The best day I ever spent in New York City happened because there was a blizzard and my flight home got canceled. I went for a long walk through Central Park in a driving snowfall (listening to Sinatra on a Walkman) and had the time of my life. I had lunch at Tavern On The Green and later went to the Algonquin Hotel for scotch. Move over Dorothy Parker.
So here I am at the age of 72, and a confirmed denizen of the Sunshine State. But there is nothing for it. Every now and then I’ve simply got to go looking for snow. Which is why Canadians find me such an odd duck. But there it is.
I’m a bizarre example of rare reverse tourism. The Air Canada plane headed north had quite a few empty seats. On the return trip to Orlando (aka Land Of The Mouse) it was full up.
Ottawa is one of my favorite cities. I have ridden bicycles there and walked for miles around Parliament Hill and along the Ottawa River. But always in the summer or fall. This time we arrived just in time to take in the Christmas Lights Up Canada festival in Confederation Park. They handed us lighted candles and we walked in a snowfall among gaily lighted trees and sculptures.
The next day I walked along the celebrated Rideau Canal locks. The last time I was here it was crawling with tourists and boaters who were patiently waiting out the long lift up or down. Now I had the place to myself.
Strolling along the Ottawa River was a bleak experience…all whites and browns and grays. Then I came upon a spot where someone had left flowers next to a small plaque of an angelic figure and another that said “Peace And Grace.” I know there’s a story there.
Had tea with the suffragettes near Parliament. Still waiting patiently for Hell to freeze over.
The last time I visited Maj. Hill’s Park we laid down in the soft green grass and took in the sunshine. Things change.
And the snow leaves room for interpretation.
The mutant spider at the National Gallery was still assaulting that cathedral across the street. But it seemed to be moving more sluggishly.

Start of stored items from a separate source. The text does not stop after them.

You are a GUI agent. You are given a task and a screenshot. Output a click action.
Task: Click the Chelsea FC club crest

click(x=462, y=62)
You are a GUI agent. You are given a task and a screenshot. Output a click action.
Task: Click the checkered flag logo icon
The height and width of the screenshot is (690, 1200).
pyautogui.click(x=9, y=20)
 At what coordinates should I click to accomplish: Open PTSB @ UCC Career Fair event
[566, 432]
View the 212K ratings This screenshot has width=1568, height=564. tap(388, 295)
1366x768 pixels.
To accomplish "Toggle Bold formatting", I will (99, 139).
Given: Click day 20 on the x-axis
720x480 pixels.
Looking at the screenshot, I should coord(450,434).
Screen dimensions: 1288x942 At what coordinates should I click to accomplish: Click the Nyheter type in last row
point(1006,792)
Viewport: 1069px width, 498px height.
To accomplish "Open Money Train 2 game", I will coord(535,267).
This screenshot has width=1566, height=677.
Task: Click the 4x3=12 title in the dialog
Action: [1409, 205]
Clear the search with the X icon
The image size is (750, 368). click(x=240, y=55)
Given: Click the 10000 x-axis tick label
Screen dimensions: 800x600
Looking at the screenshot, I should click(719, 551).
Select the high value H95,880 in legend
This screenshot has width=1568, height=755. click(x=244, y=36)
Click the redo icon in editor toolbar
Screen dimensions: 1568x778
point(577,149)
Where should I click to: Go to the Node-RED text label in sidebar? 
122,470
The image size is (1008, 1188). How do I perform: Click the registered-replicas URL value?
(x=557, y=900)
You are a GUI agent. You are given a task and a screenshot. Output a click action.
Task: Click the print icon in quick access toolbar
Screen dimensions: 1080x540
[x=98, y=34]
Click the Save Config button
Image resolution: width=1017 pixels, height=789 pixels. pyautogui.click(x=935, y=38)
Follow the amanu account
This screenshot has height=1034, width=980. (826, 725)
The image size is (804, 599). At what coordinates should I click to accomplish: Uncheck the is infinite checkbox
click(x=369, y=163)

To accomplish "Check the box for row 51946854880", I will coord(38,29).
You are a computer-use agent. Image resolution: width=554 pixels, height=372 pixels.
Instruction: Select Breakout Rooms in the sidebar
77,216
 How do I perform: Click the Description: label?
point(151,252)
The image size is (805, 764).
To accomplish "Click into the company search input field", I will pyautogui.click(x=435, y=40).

We had taken a cabin on Otty Lake for the month of July. This time we had to hike in because the road was blocked.
In nearby Perth is Steward Park. When last we saw it, kids were swimming in the Tay River. Now not so much.
And downtown Perth has certainly changed.
Although we did meet a woman who was shoveling snow off the sidewalk and told us “It’s very mild today.” I love that sort of optimism.
I’m only saying that if you decide to cross that bridge, the snow presents new and infinite possibilities.
So don’t be a grump. Enjoy the moment. Just be sure to dress appropriately.
It’s a wonderful life. Get out in it. And leave footprints.
I’m a Floridian but I love the snow. So sue me, Canada.
Plus, I’m not the only one.
“I wonder if the snow loves the trees and fields, that it kisses them so gently? And then it covers them up snug, you know, with a white quilt; and perhaps it says, ‘Go to sleep, darlings, till the summer comes again.’” Lewis Carroll.
“A cold wind was blowing from the north, and it made the trees rustle like living things.”
“The snow doesn’t give a soft white damn whom it touches.”
“With luck, it might even snow for us.”
“Well, I know now. I know a little more how much a simple thing like a snowfall can mean to a person”
“The snow began to fall again, drifting against the windows, politely begging entrance and then falling with disappointment to the ground”
“I love snow for the same reason I love Christmas: It brings people together while time stands still.
“To want to understand is an attempt to recapture something we have lost.”